__Passage__:
___

The list of healthy drink trends spurred by social media is innumerable: from golden milk to matcha lattes to activated charcoal drink mixes. Now, you can add celery juice to the list.
The bright green beverage is taking over social feeds for its allegedly stellar health benefits (check out #CeleryJuice). The craze was started by the Medical Medium, author Anthony William, who has three New York Times best-selling books on natural food cures. According to William, whose fans include Pharrell, Gwyneth Paltrow, and Robert De Niro, everyone should be drinking 16 ounces of celery juice first thing in the morning to unlock a slew of medical benefits.
Fans of the vegetable juice, and of William, who carries no nutrition or medical degree, are blowing up Instagram with posts that claim celery juice improves gut health, fights cancer, clears up skin, flushes out viruses, and more. It’s being touted as a miracle cure. But, are any of these health claims legit?
“One food by itself cannot ‘cure,’” says Sandra Arévalo, a registered dietitian nutritionist and spokesperson for the Academy of Nutrition and Dietetics. “Foods that provide 20 percent or more daily value of nutrients are recognized to have high nutritional value.”
Knowing that, let’s take a look at celery’s nutritional makeup.

___

__Questions on the material__:
1: Condense the paragraph of the celery juice piece that begins "The bright green beverage is taking over" into two sentences, keeping its main facts.
2: Please set down everything in the celery juice piece from "Fans of the" down to "health claims legit?", word for word.

__Collected material__:
___

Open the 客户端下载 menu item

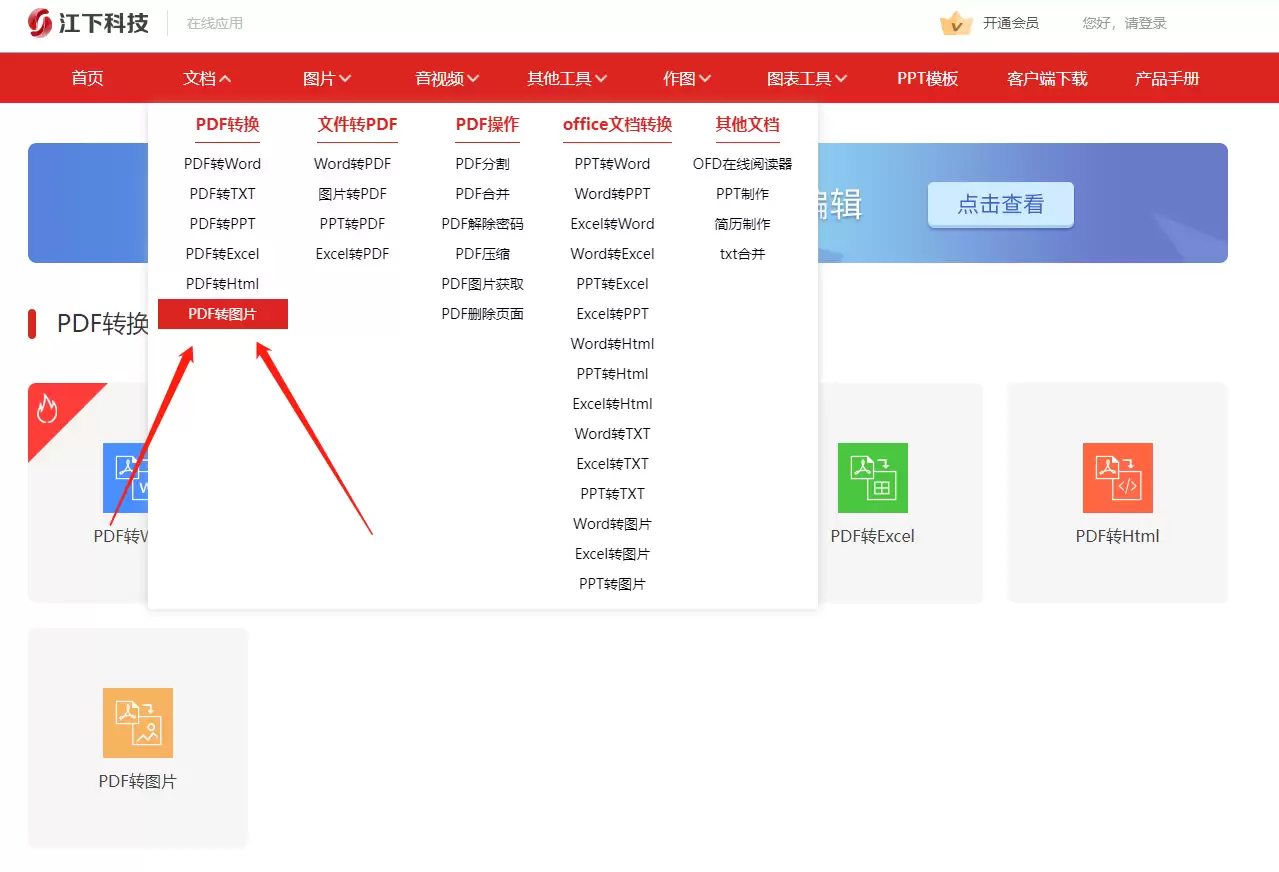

___

__Answers to the problems__:
1: Celery juice is spreading across social feeds (#CeleryJuice) for its allegedly stellar health benefits, a craze started by the Medical Medium, author Anthony William, who has three New York Times best-selling books on natural food cures. William, whose fans include Pharrell, Gwyneth Paltrow, and Robert De Niro, says everyone should drink 16 ounces of celery juice first thing in the morning to unlock a slew of medical benefits.

2:
Fans of the vegetable juice, and of William, who carries no nutrition or medical degree, are blowing up Instagram with posts that claim celery juice improves gut health, fights cancer, clears up skin, flushes out viruses, and more. It’s being touted as a miracle cure. But, are any of these health claims legit?